*INSTRUCTIONS TO FOLLOW*.
Change "button" to "control" in the entries from the line with "Task: Increase Brightness with plus button" up to and including the line with "The height and width of the screenshot is (292, 411).", leaving everything else as it is and the pictures out.

─── DATASET ENTRIES ───

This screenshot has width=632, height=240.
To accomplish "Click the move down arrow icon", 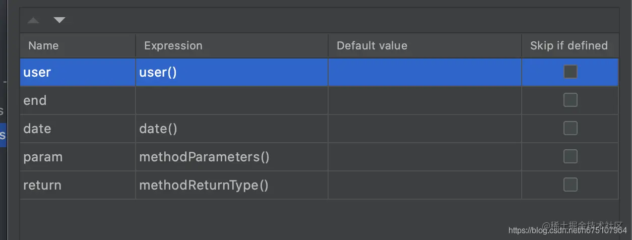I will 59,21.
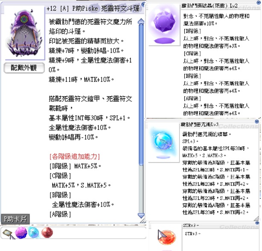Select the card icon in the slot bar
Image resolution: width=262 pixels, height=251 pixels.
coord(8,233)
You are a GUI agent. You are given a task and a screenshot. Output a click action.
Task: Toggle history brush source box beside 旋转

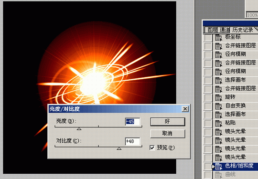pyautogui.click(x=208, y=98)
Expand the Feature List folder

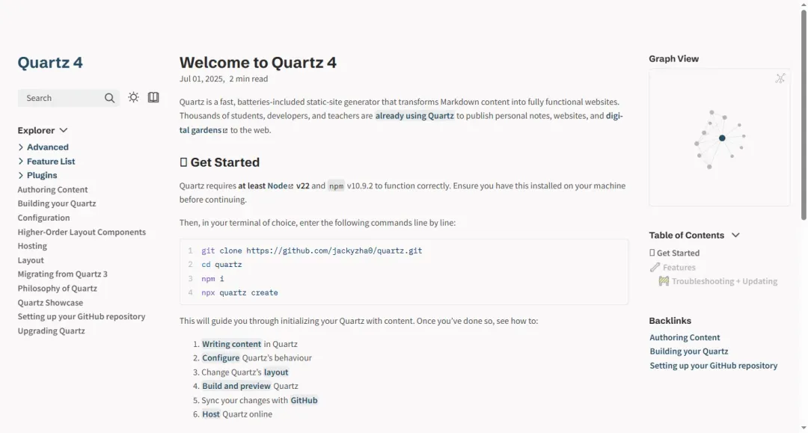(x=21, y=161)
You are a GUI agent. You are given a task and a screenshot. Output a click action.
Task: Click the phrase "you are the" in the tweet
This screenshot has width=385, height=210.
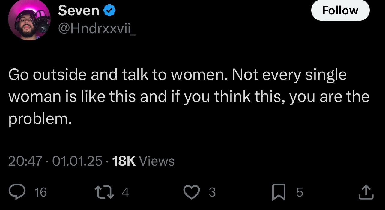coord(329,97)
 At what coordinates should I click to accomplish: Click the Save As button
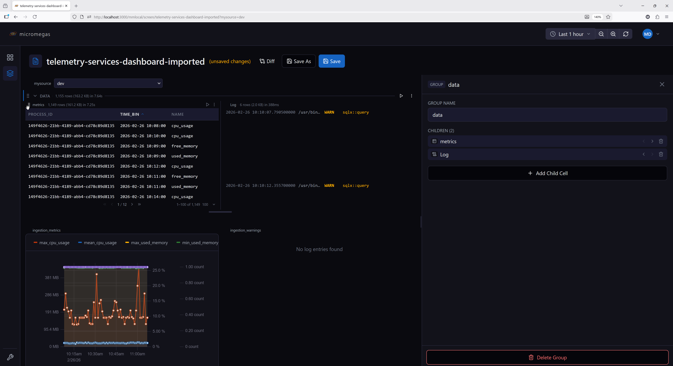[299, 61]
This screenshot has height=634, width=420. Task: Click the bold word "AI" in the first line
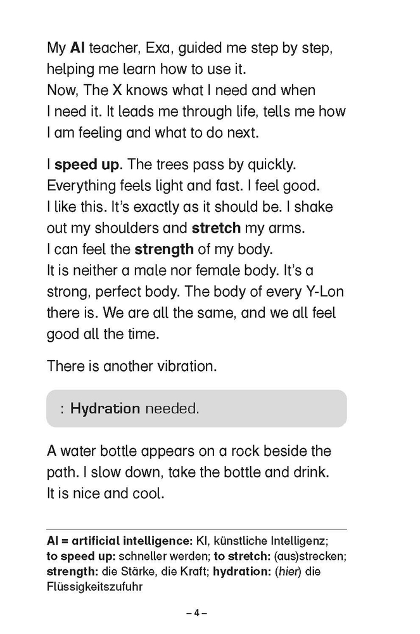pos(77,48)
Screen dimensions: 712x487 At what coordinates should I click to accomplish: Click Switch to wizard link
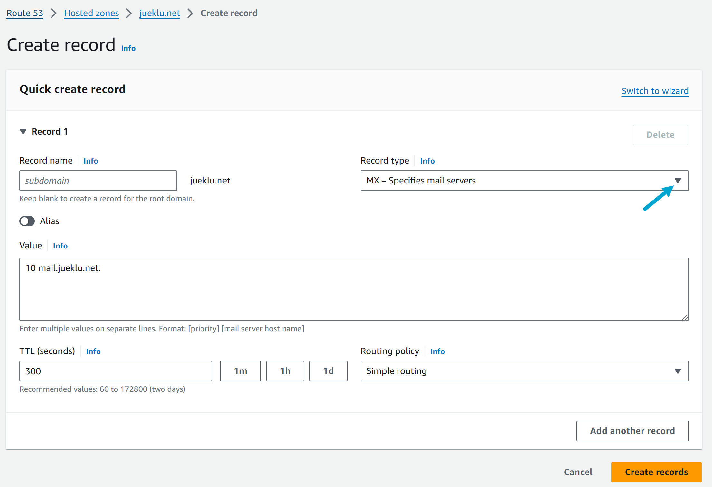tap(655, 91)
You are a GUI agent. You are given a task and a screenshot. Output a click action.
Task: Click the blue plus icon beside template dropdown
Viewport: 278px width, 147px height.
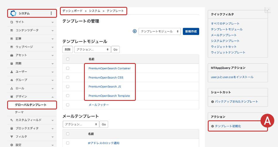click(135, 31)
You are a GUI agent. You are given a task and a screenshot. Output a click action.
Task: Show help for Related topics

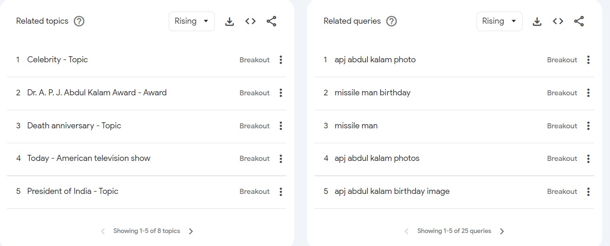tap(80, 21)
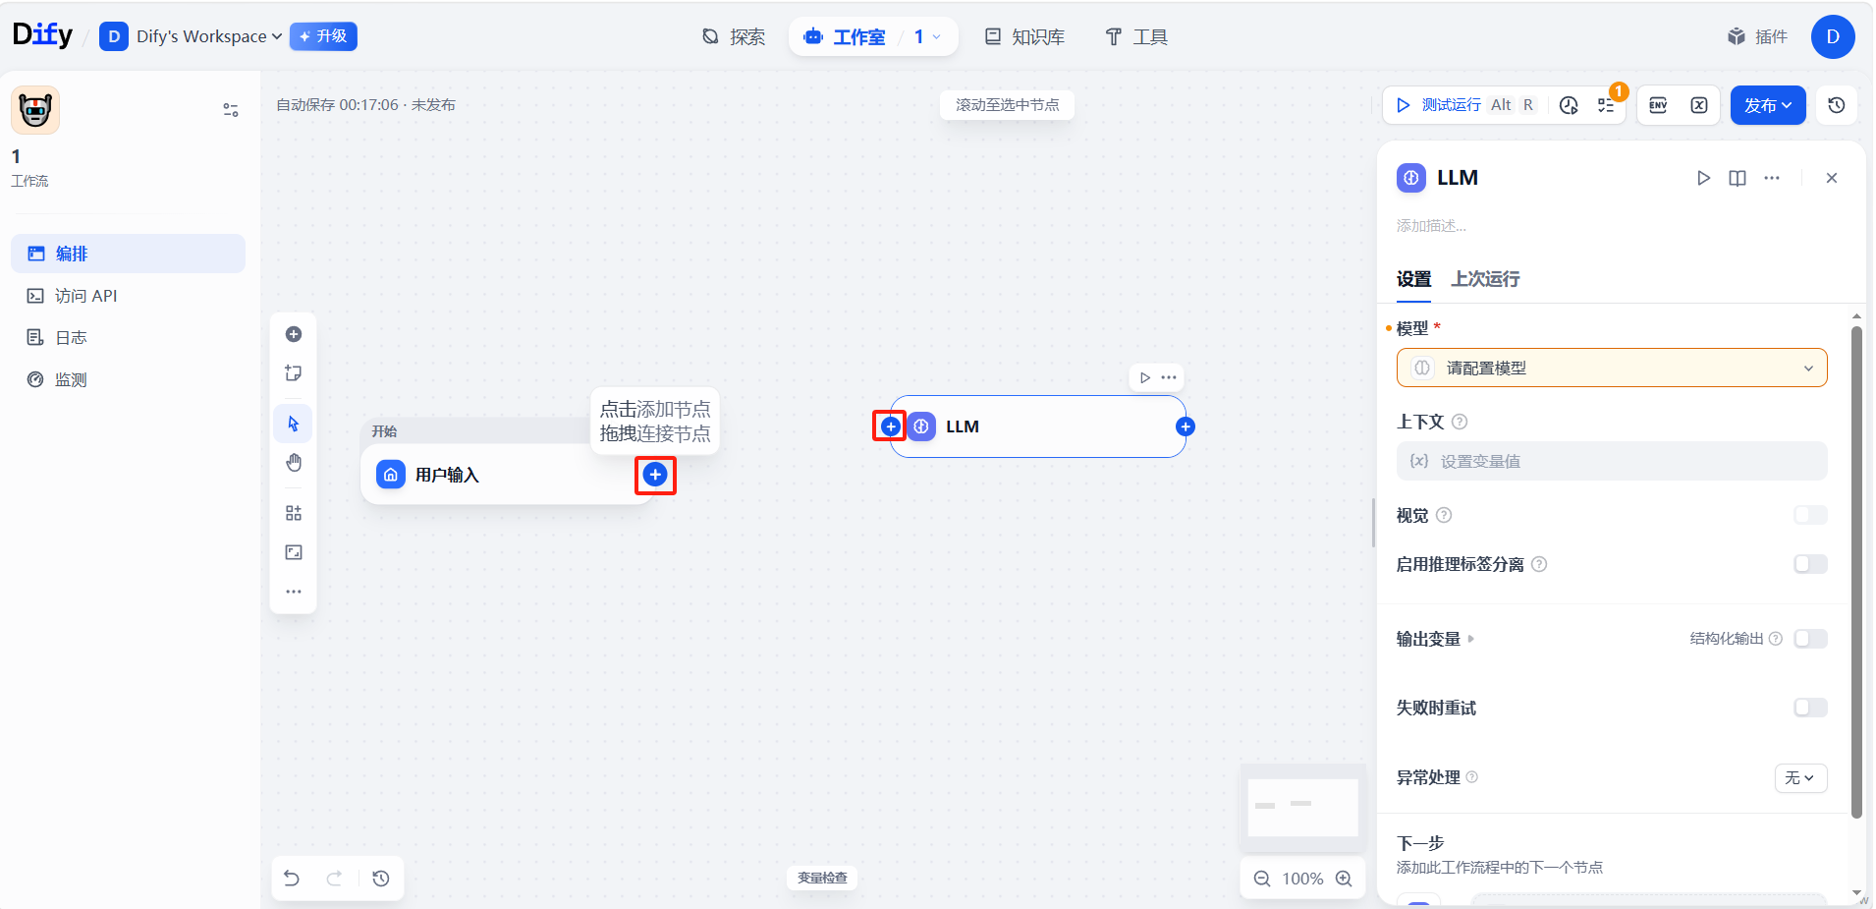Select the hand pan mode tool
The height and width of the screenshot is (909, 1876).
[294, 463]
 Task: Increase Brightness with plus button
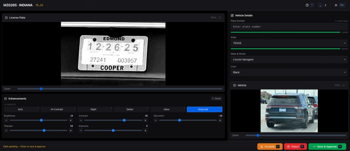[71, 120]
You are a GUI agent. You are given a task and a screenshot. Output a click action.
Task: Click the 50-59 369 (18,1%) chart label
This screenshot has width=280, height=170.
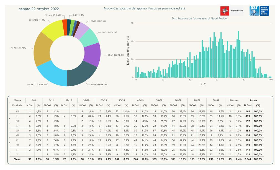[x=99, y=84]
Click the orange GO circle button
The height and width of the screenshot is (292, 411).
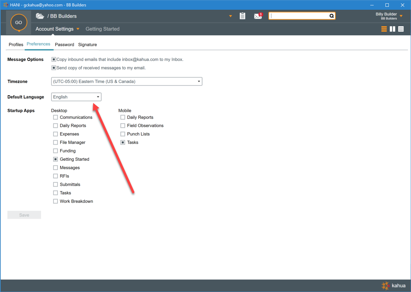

───
─── DATASET ENTRIES ───

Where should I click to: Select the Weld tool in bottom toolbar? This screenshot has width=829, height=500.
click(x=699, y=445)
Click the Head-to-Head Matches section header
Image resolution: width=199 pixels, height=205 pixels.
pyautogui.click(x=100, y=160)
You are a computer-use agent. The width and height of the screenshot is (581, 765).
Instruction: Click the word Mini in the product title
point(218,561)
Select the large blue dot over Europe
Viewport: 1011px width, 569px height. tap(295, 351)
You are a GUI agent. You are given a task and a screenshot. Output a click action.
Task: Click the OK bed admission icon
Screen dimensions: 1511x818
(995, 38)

───

*EXERCISE OUTPUT*.
 Task: Increase Brightness with plus control
[71, 120]
You are a GUI agent. You are given a task and a screenshot. Output a click action.
Task: Click the 50-59 369 (18,1%) chart label
This screenshot has width=280, height=170.
[x=99, y=84]
Click the orange GO circle control
The height and width of the screenshot is (292, 411).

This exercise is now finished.